How to complete this task:
Each line of the data needs to be transcribed exactly.

────────────────────

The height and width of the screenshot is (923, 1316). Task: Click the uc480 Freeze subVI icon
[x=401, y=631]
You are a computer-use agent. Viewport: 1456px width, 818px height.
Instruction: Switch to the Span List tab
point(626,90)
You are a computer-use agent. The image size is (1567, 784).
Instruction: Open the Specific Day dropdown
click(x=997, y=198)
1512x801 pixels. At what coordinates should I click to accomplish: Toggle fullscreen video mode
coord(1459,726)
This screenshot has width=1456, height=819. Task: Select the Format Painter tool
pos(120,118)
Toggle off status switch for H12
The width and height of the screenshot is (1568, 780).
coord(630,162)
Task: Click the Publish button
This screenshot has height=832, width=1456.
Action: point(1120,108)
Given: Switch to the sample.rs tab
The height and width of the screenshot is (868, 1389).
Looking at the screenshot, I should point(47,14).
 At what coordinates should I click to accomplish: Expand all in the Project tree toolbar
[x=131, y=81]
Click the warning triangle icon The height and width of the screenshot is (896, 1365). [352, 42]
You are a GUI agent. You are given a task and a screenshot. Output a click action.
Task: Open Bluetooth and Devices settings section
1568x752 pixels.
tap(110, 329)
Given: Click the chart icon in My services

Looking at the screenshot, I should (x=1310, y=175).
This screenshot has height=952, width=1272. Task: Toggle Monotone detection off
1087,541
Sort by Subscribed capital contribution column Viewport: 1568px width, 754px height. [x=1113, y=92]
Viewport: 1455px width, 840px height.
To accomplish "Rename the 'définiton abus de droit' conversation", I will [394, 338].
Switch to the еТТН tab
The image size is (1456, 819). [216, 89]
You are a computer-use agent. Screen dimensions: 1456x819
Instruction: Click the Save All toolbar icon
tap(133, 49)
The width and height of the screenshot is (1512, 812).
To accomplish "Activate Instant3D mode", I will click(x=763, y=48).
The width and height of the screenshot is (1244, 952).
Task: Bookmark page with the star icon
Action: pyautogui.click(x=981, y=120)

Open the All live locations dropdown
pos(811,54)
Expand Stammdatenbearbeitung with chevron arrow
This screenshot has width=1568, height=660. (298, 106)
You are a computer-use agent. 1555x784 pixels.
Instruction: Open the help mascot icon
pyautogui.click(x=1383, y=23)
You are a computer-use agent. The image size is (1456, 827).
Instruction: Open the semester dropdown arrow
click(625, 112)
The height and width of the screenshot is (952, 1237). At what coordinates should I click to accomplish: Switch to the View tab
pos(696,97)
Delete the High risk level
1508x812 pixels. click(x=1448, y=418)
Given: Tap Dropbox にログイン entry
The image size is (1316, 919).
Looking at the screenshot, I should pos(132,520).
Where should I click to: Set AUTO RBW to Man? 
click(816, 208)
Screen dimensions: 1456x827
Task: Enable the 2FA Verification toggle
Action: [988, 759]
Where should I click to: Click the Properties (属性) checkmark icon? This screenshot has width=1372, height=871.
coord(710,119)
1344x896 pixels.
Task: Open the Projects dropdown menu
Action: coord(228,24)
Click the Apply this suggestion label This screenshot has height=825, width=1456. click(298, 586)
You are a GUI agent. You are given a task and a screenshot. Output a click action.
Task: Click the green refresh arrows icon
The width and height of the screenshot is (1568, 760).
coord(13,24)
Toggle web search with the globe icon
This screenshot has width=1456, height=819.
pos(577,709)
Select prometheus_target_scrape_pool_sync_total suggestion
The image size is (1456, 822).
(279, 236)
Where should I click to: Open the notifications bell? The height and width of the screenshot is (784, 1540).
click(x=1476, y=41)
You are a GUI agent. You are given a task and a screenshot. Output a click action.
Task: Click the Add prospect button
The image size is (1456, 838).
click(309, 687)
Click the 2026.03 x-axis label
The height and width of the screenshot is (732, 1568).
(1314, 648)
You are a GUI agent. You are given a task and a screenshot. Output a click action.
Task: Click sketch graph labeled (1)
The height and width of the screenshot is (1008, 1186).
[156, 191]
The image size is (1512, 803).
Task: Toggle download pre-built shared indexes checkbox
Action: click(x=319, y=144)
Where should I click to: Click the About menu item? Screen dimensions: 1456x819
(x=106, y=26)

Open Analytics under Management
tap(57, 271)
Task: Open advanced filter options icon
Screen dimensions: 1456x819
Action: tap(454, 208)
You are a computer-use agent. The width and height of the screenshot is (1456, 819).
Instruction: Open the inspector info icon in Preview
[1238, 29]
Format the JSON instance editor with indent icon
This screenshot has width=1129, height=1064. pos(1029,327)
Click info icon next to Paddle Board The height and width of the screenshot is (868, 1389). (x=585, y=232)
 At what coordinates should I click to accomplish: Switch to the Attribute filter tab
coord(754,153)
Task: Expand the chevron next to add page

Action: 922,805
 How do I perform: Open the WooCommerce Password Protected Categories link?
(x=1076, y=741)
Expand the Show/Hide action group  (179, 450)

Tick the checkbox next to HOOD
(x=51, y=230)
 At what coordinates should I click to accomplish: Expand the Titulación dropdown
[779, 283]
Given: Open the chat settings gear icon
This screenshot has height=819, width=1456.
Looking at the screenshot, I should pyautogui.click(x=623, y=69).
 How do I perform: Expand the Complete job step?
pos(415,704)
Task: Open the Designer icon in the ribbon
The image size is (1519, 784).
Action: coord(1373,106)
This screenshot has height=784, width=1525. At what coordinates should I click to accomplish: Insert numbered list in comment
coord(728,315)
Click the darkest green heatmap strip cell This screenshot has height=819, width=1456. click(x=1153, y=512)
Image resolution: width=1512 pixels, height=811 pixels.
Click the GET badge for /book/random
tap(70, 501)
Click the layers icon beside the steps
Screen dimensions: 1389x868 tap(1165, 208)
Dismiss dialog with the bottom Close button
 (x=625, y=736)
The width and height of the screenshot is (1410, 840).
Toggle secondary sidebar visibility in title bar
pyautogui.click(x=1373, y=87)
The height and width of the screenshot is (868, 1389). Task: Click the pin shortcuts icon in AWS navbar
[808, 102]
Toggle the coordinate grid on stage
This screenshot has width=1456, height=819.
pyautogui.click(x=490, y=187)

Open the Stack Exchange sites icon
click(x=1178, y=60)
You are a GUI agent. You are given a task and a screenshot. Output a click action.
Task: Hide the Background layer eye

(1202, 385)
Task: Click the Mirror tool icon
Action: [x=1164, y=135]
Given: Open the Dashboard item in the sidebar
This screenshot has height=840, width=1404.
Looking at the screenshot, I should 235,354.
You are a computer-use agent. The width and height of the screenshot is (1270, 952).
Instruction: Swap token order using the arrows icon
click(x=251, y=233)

────────────────────

Response to this exercise:
The height and width of the screenshot is (923, 1316). Task: Click the uc480 Freeze subVI icon
[x=401, y=631]
You are a computer-use agent. Viewport: 1456px width, 818px height.
Instruction: Switch to the Span List tab
point(626,90)
You are a computer-use agent. The image size is (1567, 784).
Instruction: Open the Specific Day dropdown
click(x=997, y=198)
1512x801 pixels. At what coordinates should I click to accomplish: Toggle fullscreen video mode
coord(1459,726)
This screenshot has width=1456, height=819. Task: Select the Format Painter tool
pos(120,118)
Toggle off status switch for H12
The width and height of the screenshot is (1568, 780).
coord(630,162)
Task: Click the Publish button
This screenshot has height=832, width=1456.
Action: point(1120,108)
Given: Switch to the sample.rs tab
The height and width of the screenshot is (868, 1389).
Looking at the screenshot, I should point(47,14).
 At what coordinates should I click to accomplish: Expand all in the Project tree toolbar
[x=131, y=81]
Click the warning triangle icon The height and width of the screenshot is (896, 1365). [352, 42]
You are a GUI agent. You are given a task and a screenshot. Output a click action.
Task: Open Bluetooth and Devices settings section
1568x752 pixels.
tap(110, 329)
Given: Click the chart icon in My services

Looking at the screenshot, I should (x=1310, y=175).
This screenshot has height=952, width=1272. Task: Toggle Monotone detection off
1087,541
Sort by Subscribed capital contribution column Viewport: 1568px width, 754px height. [x=1113, y=92]
Viewport: 1455px width, 840px height.
To accomplish "Rename the 'définiton abus de droit' conversation", I will [394, 338].
Switch to the еТТН tab
The image size is (1456, 819). [216, 89]
You are a computer-use agent. Screen dimensions: 1456x819
Instruction: Click the Save All toolbar icon
tap(133, 49)
The width and height of the screenshot is (1512, 812).
To accomplish "Activate Instant3D mode", I will click(x=763, y=48).
The width and height of the screenshot is (1244, 952).
Task: Bookmark page with the star icon
Action: pyautogui.click(x=981, y=120)

Open the All live locations dropdown
pos(811,54)
Expand Stammdatenbearbeitung with chevron arrow
This screenshot has width=1568, height=660. (298, 106)
You are a computer-use agent. 1555x784 pixels.
Instruction: Open the help mascot icon
pyautogui.click(x=1383, y=23)
You are a computer-use agent. The image size is (1456, 827).
Instruction: Open the semester dropdown arrow
click(625, 112)
The height and width of the screenshot is (952, 1237). At what coordinates should I click to accomplish: Switch to the View tab
pos(696,97)
Delete the High risk level
1508x812 pixels. click(x=1448, y=418)
Given: Tap Dropbox にログイン entry
The image size is (1316, 919).
Looking at the screenshot, I should pos(132,520).
Where should I click to: Set AUTO RBW to Man? 
click(816, 208)
Screen dimensions: 1456x827
Task: Enable the 2FA Verification toggle
Action: [988, 759]
Where should I click to: Click the Properties (属性) checkmark icon? This screenshot has width=1372, height=871.
coord(710,119)
1344x896 pixels.
Task: Open the Projects dropdown menu
Action: coord(228,24)
Click the Apply this suggestion label This screenshot has height=825, width=1456. click(298, 586)
You are a GUI agent. You are given a task and a screenshot. Output a click action.
Task: Click the green refresh arrows icon
The width and height of the screenshot is (1568, 760).
coord(13,24)
Toggle web search with the globe icon
This screenshot has width=1456, height=819.
pos(577,709)
Select prometheus_target_scrape_pool_sync_total suggestion
The image size is (1456, 822).
(279, 236)
Where should I click to: Open the notifications bell? The height and width of the screenshot is (784, 1540).
click(x=1476, y=41)
You are a GUI agent. You are given a task and a screenshot. Output a click action.
Task: Click the Add prospect button
The image size is (1456, 838).
click(309, 687)
Click the 2026.03 x-axis label
The height and width of the screenshot is (732, 1568).
(1314, 648)
You are a GUI agent. You are given a task and a screenshot. Output a click action.
Task: Click sketch graph labeled (1)
The height and width of the screenshot is (1008, 1186).
[156, 191]
The image size is (1512, 803).
Task: Toggle download pre-built shared indexes checkbox
Action: click(x=319, y=144)
Where should I click to: Click the About menu item? Screen dimensions: 1456x819
(x=106, y=26)

Open Analytics under Management
tap(57, 271)
Task: Open advanced filter options icon
Screen dimensions: 1456x819
Action: tap(454, 208)
You are a computer-use agent. The width and height of the screenshot is (1456, 819).
Instruction: Open the inspector info icon in Preview
[1238, 29]
Format the JSON instance editor with indent icon
This screenshot has width=1129, height=1064. pos(1029,327)
Click info icon next to Paddle Board The height and width of the screenshot is (868, 1389). (x=585, y=232)
 At what coordinates should I click to accomplish: Switch to the Attribute filter tab
coord(754,153)
Task: Expand the chevron next to add page

Action: 922,805
 How do I perform: Open the WooCommerce Password Protected Categories link?
(x=1076, y=741)
Expand the Show/Hide action group  (179, 450)

Tick the checkbox next to HOOD
(x=51, y=230)
 At what coordinates should I click to accomplish: Expand the Titulación dropdown
[779, 283]
Given: Open the chat settings gear icon
This screenshot has height=819, width=1456.
Looking at the screenshot, I should pyautogui.click(x=623, y=69).
 How do I perform: Expand the Complete job step?
pos(415,704)
Task: Open the Designer icon in the ribbon
The image size is (1519, 784).
Action: coord(1373,106)
This screenshot has height=784, width=1525. At what coordinates should I click to accomplish: Insert numbered list in comment
coord(728,315)
Click the darkest green heatmap strip cell This screenshot has height=819, width=1456. click(x=1153, y=512)
Image resolution: width=1512 pixels, height=811 pixels.
Click the GET badge for /book/random
tap(70, 501)
Click the layers icon beside the steps
Screen dimensions: 1389x868 tap(1165, 208)
Dismiss dialog with the bottom Close button
 (x=625, y=736)
The width and height of the screenshot is (1410, 840).
Toggle secondary sidebar visibility in title bar
pyautogui.click(x=1373, y=87)
The height and width of the screenshot is (868, 1389). Task: Click the pin shortcuts icon in AWS navbar
[808, 102]
Toggle the coordinate grid on stage
This screenshot has width=1456, height=819.
pyautogui.click(x=490, y=187)

Open the Stack Exchange sites icon
click(x=1178, y=60)
You are a GUI agent. You are given a task and a screenshot. Output a click action.
Task: Hide the Background layer eye

(1202, 385)
Task: Click the Mirror tool icon
Action: [x=1164, y=135]
Given: Open the Dashboard item in the sidebar
This screenshot has height=840, width=1404.
Looking at the screenshot, I should 235,354.
You are a computer-use agent. The width and height of the screenshot is (1270, 952).
Instruction: Swap token order using the arrows icon
click(x=251, y=233)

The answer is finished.